Il Napoli è reduce dalla vittoria sul campo del Torino, la squadra di Luciano Spalletti ha ipotecato il terzo posto. La stagione può essere considerata positiva, ma l’intenzione è quella di alzare l’asticella. Il presidente Aurelio De Laurentiis ha fornito tante indicazioni. Novità sul futuro di Luciano Spalletti: “è di livello altissimo, ha un contratto e ho sempre dichiarato di essere un contratto di 2 anni con opzione a mio favore per il terzo. Non l’ho preso qui per fare bubù-settete, l’ho preso perché era il signor Spalletti. Sta lì, è lui che deve sentire che Partenope sta sulla sua testa e sulla sua anima: se si tingerà di azzurro, non ne potrà fare a meno. Lasciamolo lavorare e ambientare: io per otto mesi non ho rilasciato interviste, anche per me c’era la necessità di conoscere l’allenatore e l’uomo. E secondo me l’allenatore è formidabile e l’uomo è serio”. 

Sullo stadio: “il sindaco, che è stato anche ministro, conosce le regole del dover amministrare il paese, si è fatto assegnare da Roma una persona perfetta per il bilancio, perché questo Comune è sempre stato disastrato sul bilancio. Lui ha dovuto, in questi 7-8 mesi, immergersi e capire: lo stadio noi lo rimetteremo a posto e lo faremo diventare un bellissimo stadio, ma dobbiamo studiare tutte le problematiche collaterali che lo facciano funzionare. Viabilità, servizi e trasporti, possibilità di far vivere la struttura 7 giorni su 7 e non solo.

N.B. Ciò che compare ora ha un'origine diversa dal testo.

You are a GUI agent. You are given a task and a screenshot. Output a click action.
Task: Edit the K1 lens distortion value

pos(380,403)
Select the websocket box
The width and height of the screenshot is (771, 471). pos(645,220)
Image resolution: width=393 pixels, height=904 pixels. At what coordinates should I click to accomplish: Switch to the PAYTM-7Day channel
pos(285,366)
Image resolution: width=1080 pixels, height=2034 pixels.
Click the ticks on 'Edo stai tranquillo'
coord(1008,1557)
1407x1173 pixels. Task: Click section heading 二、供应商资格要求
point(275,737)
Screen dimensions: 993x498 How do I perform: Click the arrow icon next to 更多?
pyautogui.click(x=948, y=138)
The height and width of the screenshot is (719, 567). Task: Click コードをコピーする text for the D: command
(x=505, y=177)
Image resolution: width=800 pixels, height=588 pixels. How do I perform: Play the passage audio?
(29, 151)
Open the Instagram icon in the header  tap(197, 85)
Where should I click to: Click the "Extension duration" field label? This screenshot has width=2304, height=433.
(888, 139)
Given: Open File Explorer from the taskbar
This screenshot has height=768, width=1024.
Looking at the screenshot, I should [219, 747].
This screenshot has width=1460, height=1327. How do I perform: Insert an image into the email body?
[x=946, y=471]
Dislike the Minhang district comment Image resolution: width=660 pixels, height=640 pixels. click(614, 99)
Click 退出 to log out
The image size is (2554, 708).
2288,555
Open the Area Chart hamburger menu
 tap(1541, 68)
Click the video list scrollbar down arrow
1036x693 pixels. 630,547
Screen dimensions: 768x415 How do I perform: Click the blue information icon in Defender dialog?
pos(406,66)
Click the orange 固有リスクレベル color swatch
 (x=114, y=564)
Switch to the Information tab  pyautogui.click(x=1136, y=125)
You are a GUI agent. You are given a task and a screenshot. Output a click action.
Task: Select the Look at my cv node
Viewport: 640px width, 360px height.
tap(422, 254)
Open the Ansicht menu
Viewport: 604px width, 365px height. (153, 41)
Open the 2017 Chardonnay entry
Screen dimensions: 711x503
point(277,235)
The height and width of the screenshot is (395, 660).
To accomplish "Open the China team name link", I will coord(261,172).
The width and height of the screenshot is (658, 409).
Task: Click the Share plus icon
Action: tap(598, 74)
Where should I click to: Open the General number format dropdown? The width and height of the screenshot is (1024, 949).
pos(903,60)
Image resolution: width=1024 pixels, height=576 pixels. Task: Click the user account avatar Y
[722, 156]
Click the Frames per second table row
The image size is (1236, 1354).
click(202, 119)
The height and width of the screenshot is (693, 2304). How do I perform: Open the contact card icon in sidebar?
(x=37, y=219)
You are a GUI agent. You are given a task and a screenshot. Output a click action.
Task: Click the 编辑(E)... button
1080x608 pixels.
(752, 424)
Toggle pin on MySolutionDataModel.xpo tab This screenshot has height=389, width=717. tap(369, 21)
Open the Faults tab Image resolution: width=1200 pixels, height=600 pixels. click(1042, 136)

In una città e in un quartiere come quello, bisogna trovare le opportune volontà, di chi abita in quel quartiere, per concertare le cose in modo da rispettare tutti”. 

“Io vorrei abbandonare l’idea del vecchio: io sono un visionario e tutto quello che ho predetto, pur non venendo dal calcio, si è avverato. È vero che in Inghilterra ci sono gli stadi migliori al mondo e c’è una legge che ha messo fuori causa gli hooligans, ma noi qui non possiamo mettere fuori causa la mafia, la camorra, la sacra corona unita. Noi abbiamo più capacità di adattamento però. Dodici anni fa con Piva, a Milano, facemmo una serie di altri progetti per il San Paolo, oggi Maradona, ma abbiamo trovato difficoltà in questa città”.